Two Icecaps Vanish Faster Than Researchers Predicted

As climate change and global warming continue to affect the world, a prediction made by researchers turned into reality faster than expected. In 2017 a team of experts warned that the St. Patrick Bay ice caps located in Canada would disappear in 5 years.

However, a quick look at the area where the ice caps used to reveal that nothing is left as they have melted completely in three years. They lasted for several centuries, and measurements made during the end of the 1950s revealed that they covered 3.86 square miles (or 10 kilometers).

Fade into history

One of the researchers who contributed to the 2017 study has kept an eye on the ice caps for more than four decades.

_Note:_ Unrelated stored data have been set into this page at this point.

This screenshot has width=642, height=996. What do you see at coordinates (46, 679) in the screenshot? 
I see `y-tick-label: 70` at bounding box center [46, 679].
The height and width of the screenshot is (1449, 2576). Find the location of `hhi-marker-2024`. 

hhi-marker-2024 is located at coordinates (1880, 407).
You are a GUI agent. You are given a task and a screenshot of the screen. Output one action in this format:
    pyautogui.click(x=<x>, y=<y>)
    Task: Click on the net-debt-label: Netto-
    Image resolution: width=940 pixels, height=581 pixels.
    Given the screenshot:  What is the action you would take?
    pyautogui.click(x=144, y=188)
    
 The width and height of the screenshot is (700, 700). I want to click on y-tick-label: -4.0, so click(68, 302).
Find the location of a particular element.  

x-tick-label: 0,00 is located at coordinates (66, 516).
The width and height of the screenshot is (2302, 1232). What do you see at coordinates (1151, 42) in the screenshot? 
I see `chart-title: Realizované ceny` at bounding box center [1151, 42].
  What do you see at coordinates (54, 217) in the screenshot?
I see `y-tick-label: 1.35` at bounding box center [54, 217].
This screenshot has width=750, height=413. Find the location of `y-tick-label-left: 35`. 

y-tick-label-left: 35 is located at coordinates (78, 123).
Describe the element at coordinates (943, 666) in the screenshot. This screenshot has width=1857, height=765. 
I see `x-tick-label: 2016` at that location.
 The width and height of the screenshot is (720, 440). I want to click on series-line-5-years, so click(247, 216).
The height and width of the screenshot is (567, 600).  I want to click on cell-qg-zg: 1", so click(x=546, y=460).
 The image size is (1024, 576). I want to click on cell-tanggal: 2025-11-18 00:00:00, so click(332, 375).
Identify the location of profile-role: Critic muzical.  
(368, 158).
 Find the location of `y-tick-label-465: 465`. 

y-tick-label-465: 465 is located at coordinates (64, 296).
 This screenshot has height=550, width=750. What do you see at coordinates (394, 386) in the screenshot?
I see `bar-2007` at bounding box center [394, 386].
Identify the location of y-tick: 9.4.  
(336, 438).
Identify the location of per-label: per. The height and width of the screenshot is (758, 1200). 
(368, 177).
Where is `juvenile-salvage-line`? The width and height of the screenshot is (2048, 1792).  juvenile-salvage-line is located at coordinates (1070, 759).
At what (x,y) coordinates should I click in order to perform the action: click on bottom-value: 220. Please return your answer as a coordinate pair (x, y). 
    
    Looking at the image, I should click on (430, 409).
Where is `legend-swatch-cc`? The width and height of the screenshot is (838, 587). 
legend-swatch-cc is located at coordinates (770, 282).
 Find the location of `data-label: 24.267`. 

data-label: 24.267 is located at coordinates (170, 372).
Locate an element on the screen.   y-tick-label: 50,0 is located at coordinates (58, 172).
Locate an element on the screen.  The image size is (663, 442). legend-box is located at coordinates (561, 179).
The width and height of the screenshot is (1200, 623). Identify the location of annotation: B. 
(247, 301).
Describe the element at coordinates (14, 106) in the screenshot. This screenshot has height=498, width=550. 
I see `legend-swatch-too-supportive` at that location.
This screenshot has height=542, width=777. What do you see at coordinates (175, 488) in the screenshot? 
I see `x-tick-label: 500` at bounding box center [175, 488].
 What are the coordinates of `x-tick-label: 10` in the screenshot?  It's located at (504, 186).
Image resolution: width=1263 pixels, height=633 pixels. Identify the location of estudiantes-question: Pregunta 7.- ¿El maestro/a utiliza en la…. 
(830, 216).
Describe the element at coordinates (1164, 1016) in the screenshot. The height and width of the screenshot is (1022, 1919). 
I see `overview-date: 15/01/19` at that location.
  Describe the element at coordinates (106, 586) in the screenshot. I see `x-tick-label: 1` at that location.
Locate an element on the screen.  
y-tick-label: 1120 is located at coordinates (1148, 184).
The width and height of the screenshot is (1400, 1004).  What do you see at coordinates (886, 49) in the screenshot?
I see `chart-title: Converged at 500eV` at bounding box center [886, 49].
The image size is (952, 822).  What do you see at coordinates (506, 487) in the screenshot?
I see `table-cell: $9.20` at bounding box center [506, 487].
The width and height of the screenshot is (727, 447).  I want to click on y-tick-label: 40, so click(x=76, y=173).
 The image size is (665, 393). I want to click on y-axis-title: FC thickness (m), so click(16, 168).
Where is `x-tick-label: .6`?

The expert visited the area for the first time in 1982 as a graduate student and was the main author on the 2017 paper.

More than 95% of the mass of the two ice caps melted away from 1959 to 2015. Recent satellite imagery of the area only shows some vague traces of where the ice caps used to be, and it is thought that ice will not form in the region in the following years.

A grim future

The vanished ice caps are a part of a group located on the Hazen Plateau, found on the Ellesmere Island in Nunavut and one of the most distant Canadian territories that can be located in the Arctic Archipelago.

When the region was surveyed at the start of the 1980s, scientists were still divided on the topic of global warming, with some even arguing that the Earth is undergoing a period of global cooling. Several decades later, it is quite clear which researchers were right, and while the St. Patrick Bay ice caps were far from being a world-renowned site, they were a remarkable place that remains visible only in photographs.